World News – What should you do if your job is to keep watch on the most wanted drug lord in the world?
Not play computer solitaire, for starters.
But that’s what the men guarding Sinaloa cartel chief Joaquin “El Chapo” Guzman were doing when he escaped from a high-security prison earlier this year, according to a Mexican newspaper.
A pair of security guards had claimed that at 8:48 p.m., four minutes before it is believed Guzman escaped on July 11, their computer monitors froze, according to Mexican newspaper El Universal.
The guards originally claimed they then made more than two dozen calls to alert Almoloya prison’s monitoring center — and that when they finally rebooted their equipment, the kingpin had vanished, according to journalist Carlos Loret de Mola.
Now a judge says, citing security video, the screens never froze but were probably turned off — and that guards Carlos Sanches Garcia and Jose Daniel Aureoles Tabares lied in their initial account of that night, according to the paper.
In fact, the two were playing solitaire on their computers amid sounds of hammering and voices coming from the drug kingpin’s cell, the newspaper added.
NBC News was not able to confirm El Universal’s account of the video.
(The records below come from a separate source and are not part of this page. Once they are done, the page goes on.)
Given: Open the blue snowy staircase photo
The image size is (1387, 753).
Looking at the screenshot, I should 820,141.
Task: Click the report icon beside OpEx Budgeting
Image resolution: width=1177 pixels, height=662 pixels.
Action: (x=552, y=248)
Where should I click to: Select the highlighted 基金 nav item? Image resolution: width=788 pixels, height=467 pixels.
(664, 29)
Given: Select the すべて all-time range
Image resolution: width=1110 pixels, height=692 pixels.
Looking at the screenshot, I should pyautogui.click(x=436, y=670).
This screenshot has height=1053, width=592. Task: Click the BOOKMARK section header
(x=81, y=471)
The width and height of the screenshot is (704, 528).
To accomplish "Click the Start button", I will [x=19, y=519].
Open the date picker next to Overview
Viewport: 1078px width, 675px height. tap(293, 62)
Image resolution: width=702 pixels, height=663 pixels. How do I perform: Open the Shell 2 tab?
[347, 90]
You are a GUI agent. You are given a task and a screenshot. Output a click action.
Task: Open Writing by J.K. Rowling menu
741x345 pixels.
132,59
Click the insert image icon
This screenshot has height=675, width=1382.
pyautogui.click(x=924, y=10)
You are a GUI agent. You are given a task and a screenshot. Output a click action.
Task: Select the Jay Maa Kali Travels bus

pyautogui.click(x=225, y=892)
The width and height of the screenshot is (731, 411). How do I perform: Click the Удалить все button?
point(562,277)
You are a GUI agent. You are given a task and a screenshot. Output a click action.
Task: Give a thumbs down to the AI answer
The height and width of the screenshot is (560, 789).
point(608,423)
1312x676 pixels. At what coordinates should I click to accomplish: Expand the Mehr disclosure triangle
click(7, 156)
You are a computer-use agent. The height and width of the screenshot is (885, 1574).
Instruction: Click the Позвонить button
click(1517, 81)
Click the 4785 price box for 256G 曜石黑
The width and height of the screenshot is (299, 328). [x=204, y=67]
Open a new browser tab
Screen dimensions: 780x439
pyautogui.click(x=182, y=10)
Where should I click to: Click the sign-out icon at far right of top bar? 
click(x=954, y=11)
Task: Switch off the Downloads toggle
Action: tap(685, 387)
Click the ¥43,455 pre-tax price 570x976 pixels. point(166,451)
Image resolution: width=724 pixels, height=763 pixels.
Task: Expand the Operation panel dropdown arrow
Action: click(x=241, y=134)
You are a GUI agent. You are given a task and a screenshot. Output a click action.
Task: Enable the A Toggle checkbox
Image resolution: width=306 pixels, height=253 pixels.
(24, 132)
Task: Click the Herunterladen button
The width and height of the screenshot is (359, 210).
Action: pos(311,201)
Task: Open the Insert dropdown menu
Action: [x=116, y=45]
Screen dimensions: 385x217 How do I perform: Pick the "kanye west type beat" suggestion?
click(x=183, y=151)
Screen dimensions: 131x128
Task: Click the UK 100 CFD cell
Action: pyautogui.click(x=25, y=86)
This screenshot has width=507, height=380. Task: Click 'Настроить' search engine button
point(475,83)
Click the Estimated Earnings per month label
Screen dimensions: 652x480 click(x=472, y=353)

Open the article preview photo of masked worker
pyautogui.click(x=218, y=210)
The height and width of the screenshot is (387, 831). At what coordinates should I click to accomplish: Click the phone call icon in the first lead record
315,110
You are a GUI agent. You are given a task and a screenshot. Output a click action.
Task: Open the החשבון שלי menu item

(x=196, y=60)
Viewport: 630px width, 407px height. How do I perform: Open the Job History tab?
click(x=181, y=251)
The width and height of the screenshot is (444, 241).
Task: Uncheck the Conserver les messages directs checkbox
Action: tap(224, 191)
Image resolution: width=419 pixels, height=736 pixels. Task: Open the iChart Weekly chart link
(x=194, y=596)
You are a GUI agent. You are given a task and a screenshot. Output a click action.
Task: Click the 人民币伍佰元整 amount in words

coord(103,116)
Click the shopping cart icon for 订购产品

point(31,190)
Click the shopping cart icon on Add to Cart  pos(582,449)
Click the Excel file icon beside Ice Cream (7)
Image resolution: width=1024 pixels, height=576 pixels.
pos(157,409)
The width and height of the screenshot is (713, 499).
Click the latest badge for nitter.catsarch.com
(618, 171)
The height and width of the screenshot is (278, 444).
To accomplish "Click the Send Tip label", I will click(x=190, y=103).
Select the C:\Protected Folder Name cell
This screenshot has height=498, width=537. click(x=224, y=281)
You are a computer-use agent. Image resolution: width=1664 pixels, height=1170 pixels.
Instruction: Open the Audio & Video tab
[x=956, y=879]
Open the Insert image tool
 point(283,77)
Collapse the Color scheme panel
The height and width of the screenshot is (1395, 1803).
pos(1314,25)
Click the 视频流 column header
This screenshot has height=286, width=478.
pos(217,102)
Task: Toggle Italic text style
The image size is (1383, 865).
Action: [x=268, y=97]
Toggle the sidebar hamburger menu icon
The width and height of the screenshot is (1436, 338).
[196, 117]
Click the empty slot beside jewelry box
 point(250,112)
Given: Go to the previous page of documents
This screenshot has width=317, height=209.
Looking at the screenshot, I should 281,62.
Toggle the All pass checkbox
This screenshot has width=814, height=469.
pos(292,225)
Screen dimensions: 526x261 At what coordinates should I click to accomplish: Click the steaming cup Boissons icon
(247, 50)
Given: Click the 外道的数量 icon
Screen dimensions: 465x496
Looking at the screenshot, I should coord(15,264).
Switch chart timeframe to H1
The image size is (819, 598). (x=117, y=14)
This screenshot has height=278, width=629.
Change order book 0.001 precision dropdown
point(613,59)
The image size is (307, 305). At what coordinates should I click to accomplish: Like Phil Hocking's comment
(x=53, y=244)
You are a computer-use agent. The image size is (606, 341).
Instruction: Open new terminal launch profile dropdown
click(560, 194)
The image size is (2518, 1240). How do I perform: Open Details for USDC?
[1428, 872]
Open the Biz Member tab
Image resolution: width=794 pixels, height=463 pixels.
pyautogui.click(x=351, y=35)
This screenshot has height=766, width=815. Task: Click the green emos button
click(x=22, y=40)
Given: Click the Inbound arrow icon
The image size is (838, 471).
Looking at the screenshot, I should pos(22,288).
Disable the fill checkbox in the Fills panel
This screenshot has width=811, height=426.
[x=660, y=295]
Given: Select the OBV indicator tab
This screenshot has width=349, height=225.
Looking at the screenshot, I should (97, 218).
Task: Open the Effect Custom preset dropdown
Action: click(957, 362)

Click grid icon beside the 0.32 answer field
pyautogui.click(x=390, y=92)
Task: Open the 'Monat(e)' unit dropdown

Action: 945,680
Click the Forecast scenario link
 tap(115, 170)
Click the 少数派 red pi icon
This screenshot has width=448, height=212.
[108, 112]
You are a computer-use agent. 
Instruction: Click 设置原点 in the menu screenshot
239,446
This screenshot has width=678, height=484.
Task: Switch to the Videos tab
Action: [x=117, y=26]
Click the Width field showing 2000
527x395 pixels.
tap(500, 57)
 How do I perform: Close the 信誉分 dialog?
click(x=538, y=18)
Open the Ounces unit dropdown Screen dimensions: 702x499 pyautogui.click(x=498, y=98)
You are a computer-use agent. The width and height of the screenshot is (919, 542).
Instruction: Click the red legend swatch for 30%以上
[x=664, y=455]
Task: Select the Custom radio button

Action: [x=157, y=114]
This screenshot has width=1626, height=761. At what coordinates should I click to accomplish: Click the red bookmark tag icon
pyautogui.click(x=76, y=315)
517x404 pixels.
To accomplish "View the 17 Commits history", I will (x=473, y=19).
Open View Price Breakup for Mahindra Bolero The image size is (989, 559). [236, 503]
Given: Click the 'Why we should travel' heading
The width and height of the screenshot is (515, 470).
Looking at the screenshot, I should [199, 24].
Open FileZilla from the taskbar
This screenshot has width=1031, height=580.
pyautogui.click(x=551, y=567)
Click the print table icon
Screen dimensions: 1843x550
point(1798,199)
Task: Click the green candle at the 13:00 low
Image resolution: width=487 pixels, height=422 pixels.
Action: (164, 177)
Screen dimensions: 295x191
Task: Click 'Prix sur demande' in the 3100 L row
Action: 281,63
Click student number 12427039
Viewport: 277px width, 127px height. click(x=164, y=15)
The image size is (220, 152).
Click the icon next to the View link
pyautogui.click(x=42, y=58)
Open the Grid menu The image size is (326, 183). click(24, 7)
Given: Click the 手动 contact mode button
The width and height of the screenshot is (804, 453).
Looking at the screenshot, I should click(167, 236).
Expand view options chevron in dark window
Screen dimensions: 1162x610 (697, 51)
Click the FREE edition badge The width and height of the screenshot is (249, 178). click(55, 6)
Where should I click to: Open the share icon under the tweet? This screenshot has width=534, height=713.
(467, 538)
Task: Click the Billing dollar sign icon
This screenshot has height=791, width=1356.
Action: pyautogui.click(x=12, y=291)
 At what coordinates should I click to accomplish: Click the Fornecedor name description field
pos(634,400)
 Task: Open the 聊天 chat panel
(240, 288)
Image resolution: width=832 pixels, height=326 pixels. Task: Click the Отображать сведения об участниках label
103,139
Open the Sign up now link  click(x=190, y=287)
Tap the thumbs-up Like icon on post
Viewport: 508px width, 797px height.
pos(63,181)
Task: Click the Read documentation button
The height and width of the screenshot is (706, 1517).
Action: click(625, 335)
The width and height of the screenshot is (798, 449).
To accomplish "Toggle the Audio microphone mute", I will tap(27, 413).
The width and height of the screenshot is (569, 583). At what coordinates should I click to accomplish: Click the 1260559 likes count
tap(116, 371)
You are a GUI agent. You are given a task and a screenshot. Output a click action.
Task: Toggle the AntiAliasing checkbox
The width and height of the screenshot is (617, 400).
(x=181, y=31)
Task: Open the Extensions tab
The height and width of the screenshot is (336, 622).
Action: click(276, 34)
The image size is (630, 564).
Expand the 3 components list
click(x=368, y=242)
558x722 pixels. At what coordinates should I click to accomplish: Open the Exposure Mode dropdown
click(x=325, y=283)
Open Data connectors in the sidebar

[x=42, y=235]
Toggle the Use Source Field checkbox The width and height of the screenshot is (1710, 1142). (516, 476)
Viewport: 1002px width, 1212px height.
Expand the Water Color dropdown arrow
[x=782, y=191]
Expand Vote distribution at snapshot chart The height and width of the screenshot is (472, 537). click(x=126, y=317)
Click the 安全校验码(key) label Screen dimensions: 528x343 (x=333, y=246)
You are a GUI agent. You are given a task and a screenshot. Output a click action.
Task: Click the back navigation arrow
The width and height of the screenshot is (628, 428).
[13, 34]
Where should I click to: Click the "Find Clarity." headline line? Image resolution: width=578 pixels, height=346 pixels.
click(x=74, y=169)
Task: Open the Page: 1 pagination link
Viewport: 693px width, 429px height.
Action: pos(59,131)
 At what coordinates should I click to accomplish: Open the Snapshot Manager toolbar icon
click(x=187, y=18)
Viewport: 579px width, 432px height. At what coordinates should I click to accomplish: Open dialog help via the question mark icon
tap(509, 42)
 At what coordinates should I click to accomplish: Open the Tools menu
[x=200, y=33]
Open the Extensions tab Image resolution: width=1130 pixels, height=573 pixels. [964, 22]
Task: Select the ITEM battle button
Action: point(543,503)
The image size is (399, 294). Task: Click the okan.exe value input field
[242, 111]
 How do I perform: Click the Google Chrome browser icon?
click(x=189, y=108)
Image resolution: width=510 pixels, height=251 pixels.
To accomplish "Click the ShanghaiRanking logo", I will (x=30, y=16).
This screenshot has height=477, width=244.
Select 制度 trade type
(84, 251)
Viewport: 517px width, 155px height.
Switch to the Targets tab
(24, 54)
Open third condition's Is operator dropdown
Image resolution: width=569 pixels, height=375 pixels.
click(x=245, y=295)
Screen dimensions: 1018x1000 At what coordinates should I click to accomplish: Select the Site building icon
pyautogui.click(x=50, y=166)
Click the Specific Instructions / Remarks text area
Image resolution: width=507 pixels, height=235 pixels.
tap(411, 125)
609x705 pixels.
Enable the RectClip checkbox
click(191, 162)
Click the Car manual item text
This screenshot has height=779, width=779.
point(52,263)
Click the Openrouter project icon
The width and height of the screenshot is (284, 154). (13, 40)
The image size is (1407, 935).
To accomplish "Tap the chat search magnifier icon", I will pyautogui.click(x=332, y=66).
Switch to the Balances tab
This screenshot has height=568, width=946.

The article goes on to describe a series of missteps and delays on the part of prison officials, according to the video:
At 9:15 p.m. — by which time it is thought that Guzman had already fled through the tunnel atop a motorcycle attached to tracks in the tunnel leading to a farm building outside the high-security prison,— officials were sent to the kingpin’s empty cell.
The “red alert” — which locks down the prison, alerts a nearby military garrison of the escape and triggers the closure of nearby Toluca Airport — was only activated at midnight.
Guzman’s escape from the high-security prison — his second jailbreak — proved to be a huge embarrassment to the government of President Enrique Pena Nieto.
Mexico arrested 20 people in connection with the escape, including the former director of the high-security prison he escaped from and a government official who oversaw Mexico’s prisons.